In his series “Awakening from the Meaning Crisis” John Vervaeke talks about the notion of the “divine double” which more or less maps on to the higher self. This is similar to Maslow’s notion that we self actualise when begin to realise this better version of ourselves.
Cultural Shifts
We have gone through a time of rapid change culturally and technologically and our suggestion is that psychologically we need to catch up with this. There is a growing body of evidence that suggests we need to move beyond a purely materialistic view of the world. That reason and intuition are not incompatible.

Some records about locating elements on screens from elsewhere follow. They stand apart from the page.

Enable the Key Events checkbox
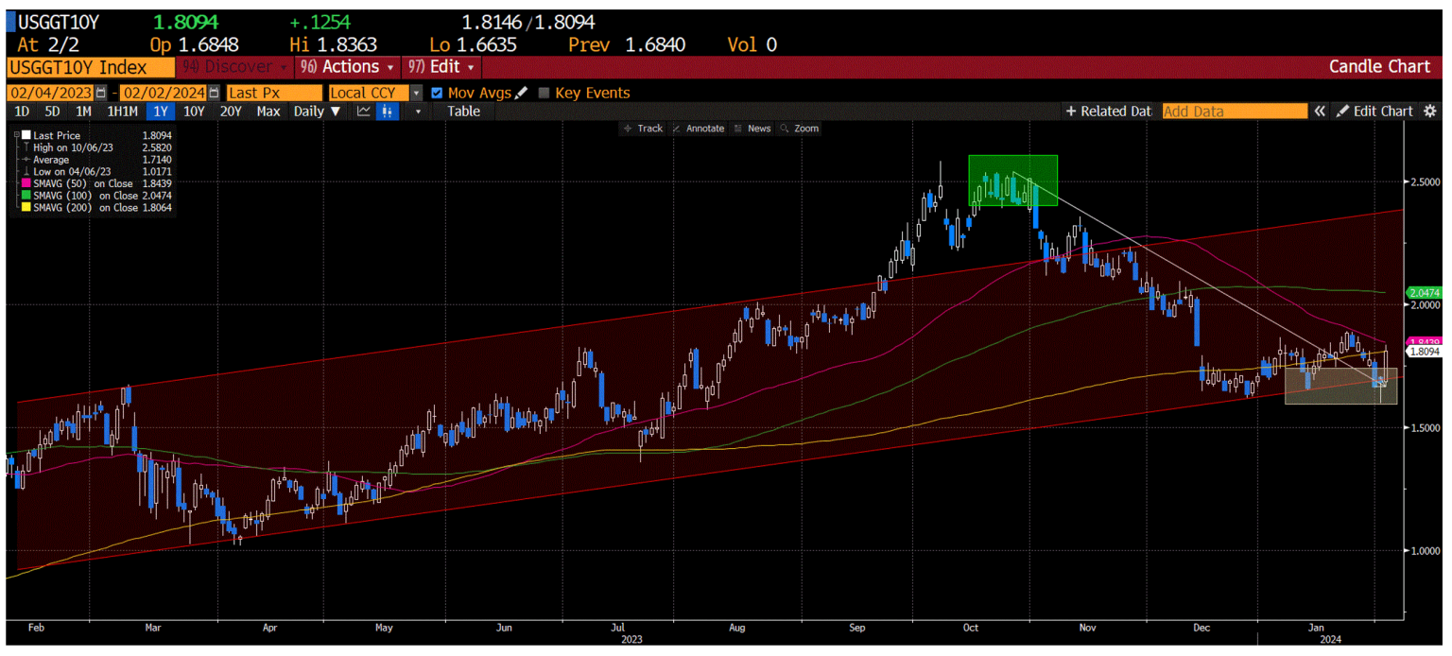This screenshot has height=656, width=1452. pyautogui.click(x=544, y=93)
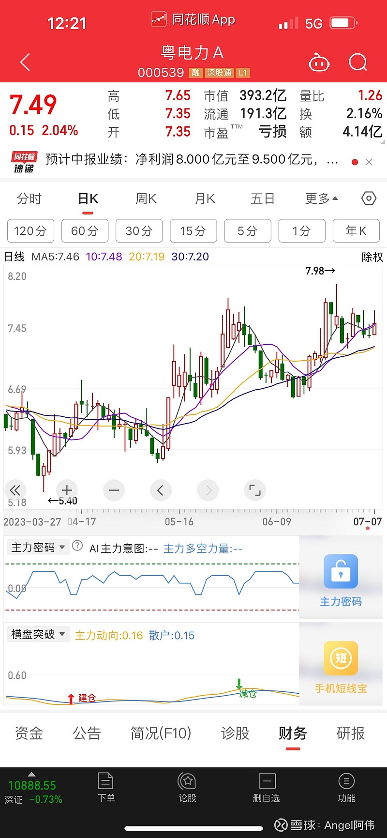Viewport: 387px width, 838px height.
Task: Expand chart to fullscreen icon
Action: tap(255, 490)
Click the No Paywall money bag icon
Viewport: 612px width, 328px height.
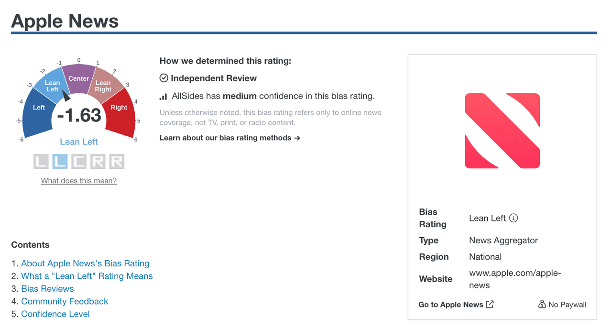click(542, 305)
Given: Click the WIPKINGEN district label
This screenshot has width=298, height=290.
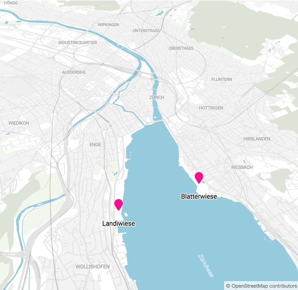Looking at the screenshot, I should point(109,25).
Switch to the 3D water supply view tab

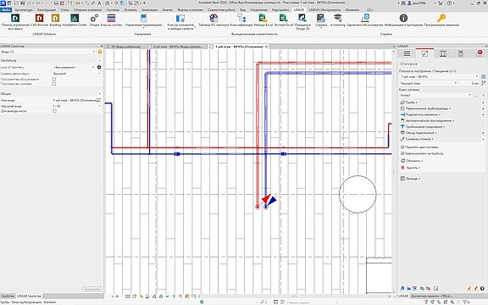[125, 47]
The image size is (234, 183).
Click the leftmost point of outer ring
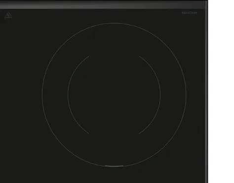(42, 95)
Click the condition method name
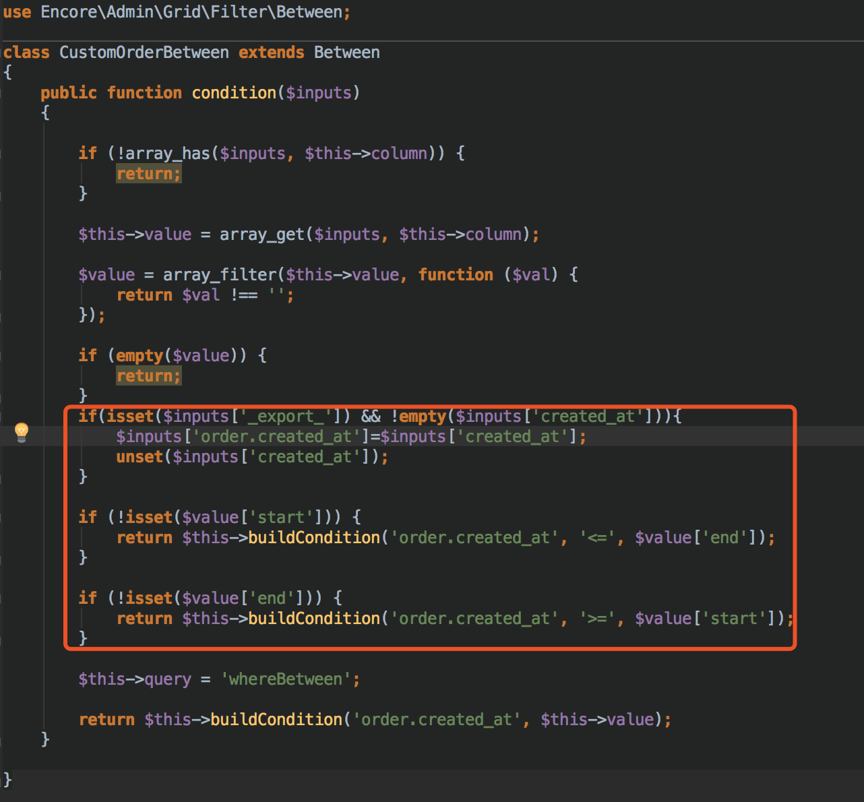864x802 pixels. (x=234, y=92)
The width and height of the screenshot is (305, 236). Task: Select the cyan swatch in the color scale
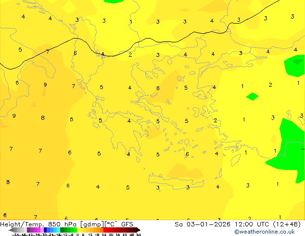[58, 230]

Sonia talks about the way in which at a subatomic level everything is in motion and they all emit frequencies which she compares to musicians in an orchestra. When the orchestra is in tune the wave flattens out and becomes more regular giving us a sense of harmony. Within the body the functioning of all of our cells emit frequencies. In this sense your body is an orchestra and we have our own frequency when all of this combines.
In Tune With Ourselves
On some level we feel it when we are out of tune but have been taught to discount this, disconnecting from the body which was thought of as sinful. We explore the idea that we can sense when others are “out of tune” or when we are vibrating on a similar frequency to them and therefore get along. If our frequency is close to someone else’s but not quite in harmony, the frequencies may fight each other.
Sonia encourages mothers to reconnect with their intuition around how to parent and how to take care of themselves. She found that when things were difficult for her when her child was small her friends encouraged her to improve her situation. This was because they understood that if she was well the baby would be well.
Bringing the Village Back
Sonia acknowledges that a challenge faced by many mum’s is that it is difficult to get support because the village has gone. She runs events which aim to get the village back. Not necessarily recreating what we had in the past but finding new ways of doing this. The ways of combining work and family life I experienced in the circus provide a great model for this.
Parenting can be viewed as extremely creative, I love to bring skills I have learned doing theatrical improv into my interactions with my son. Sonia talks about a useful way of helping children to cope with stressful transitions: Engage the child in risky play, this activates their sympathetic nervous system (stress response) but within a context that is safe. This means they can activate the parasympathetic nervous system and calm down, you are therefore strengthening their ability to self regulate.